**Short exercise**
Copy the records below line for line, without changing anything.
━━ Supplied information ━━
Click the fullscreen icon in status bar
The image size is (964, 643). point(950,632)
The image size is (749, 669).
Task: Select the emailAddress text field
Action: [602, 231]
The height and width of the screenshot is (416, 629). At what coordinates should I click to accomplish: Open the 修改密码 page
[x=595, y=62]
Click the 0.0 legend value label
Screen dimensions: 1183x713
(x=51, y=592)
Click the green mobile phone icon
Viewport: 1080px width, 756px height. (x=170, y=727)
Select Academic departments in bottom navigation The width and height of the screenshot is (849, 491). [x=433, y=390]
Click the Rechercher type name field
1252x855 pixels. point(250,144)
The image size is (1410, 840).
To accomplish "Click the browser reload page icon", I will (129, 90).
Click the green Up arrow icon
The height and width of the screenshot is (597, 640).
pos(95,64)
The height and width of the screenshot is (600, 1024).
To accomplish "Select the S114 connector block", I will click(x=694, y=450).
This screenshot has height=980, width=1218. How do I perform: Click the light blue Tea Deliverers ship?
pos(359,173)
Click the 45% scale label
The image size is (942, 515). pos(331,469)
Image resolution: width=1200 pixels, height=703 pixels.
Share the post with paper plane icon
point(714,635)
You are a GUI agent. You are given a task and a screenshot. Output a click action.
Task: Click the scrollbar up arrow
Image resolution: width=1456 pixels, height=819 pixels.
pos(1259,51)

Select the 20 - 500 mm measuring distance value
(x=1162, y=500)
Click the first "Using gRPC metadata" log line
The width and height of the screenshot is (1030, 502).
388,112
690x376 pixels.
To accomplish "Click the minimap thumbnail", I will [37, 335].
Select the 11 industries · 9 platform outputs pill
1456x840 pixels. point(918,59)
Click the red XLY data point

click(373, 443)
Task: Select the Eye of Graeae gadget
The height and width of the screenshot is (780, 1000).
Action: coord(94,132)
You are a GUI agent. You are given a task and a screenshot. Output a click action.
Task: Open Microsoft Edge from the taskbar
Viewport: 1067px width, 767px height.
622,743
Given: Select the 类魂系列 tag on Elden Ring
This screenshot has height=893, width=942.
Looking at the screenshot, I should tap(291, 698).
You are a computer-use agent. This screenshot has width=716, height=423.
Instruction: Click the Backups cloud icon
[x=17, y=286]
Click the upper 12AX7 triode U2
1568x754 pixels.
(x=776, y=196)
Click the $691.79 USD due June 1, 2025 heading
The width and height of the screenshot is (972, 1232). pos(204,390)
━━━
**Right answer**
Click the fullscreen icon in status bar
The image size is (964, 643). point(950,632)
The image size is (749, 669).
Task: Select the emailAddress text field
Action: [602, 231]
The height and width of the screenshot is (416, 629). At what coordinates should I click to accomplish: Open the 修改密码 page
[x=595, y=62]
Click the 0.0 legend value label
Screen dimensions: 1183x713
(x=51, y=592)
Click the green mobile phone icon
Viewport: 1080px width, 756px height. (x=170, y=727)
Select Academic departments in bottom navigation The width and height of the screenshot is (849, 491). [x=433, y=390]
Click the Rechercher type name field
1252x855 pixels. point(250,144)
The image size is (1410, 840).
To accomplish "Click the browser reload page icon", I will (129, 90).
Click the green Up arrow icon
The height and width of the screenshot is (597, 640).
pos(95,64)
The height and width of the screenshot is (600, 1024).
To accomplish "Select the S114 connector block", I will click(x=694, y=450).
This screenshot has height=980, width=1218. How do I perform: Click the light blue Tea Deliverers ship?
pos(359,173)
Click the 45% scale label
The image size is (942, 515). pos(331,469)
Image resolution: width=1200 pixels, height=703 pixels.
Share the post with paper plane icon
point(714,635)
You are a GUI agent. You are given a task and a screenshot. Output a click action.
Task: Click the scrollbar up arrow
Image resolution: width=1456 pixels, height=819 pixels.
pos(1259,51)

Select the 20 - 500 mm measuring distance value
(x=1162, y=500)
Click the first "Using gRPC metadata" log line
The width and height of the screenshot is (1030, 502).
388,112
690x376 pixels.
To accomplish "Click the minimap thumbnail", I will [37, 335].
Select the 11 industries · 9 platform outputs pill
1456x840 pixels. point(918,59)
Click the red XLY data point

click(373, 443)
Task: Select the Eye of Graeae gadget
The height and width of the screenshot is (780, 1000).
Action: coord(94,132)
You are a GUI agent. You are given a task and a screenshot. Output a click action.
Task: Open Microsoft Edge from the taskbar
Viewport: 1067px width, 767px height.
622,743
Given: Select the 类魂系列 tag on Elden Ring
This screenshot has height=893, width=942.
Looking at the screenshot, I should tap(291, 698).
You are a computer-use agent. This screenshot has width=716, height=423.
Instruction: Click the Backups cloud icon
[x=17, y=286]
Click the upper 12AX7 triode U2
1568x754 pixels.
(x=776, y=196)
Click the $691.79 USD due June 1, 2025 heading
The width and height of the screenshot is (972, 1232). pos(204,390)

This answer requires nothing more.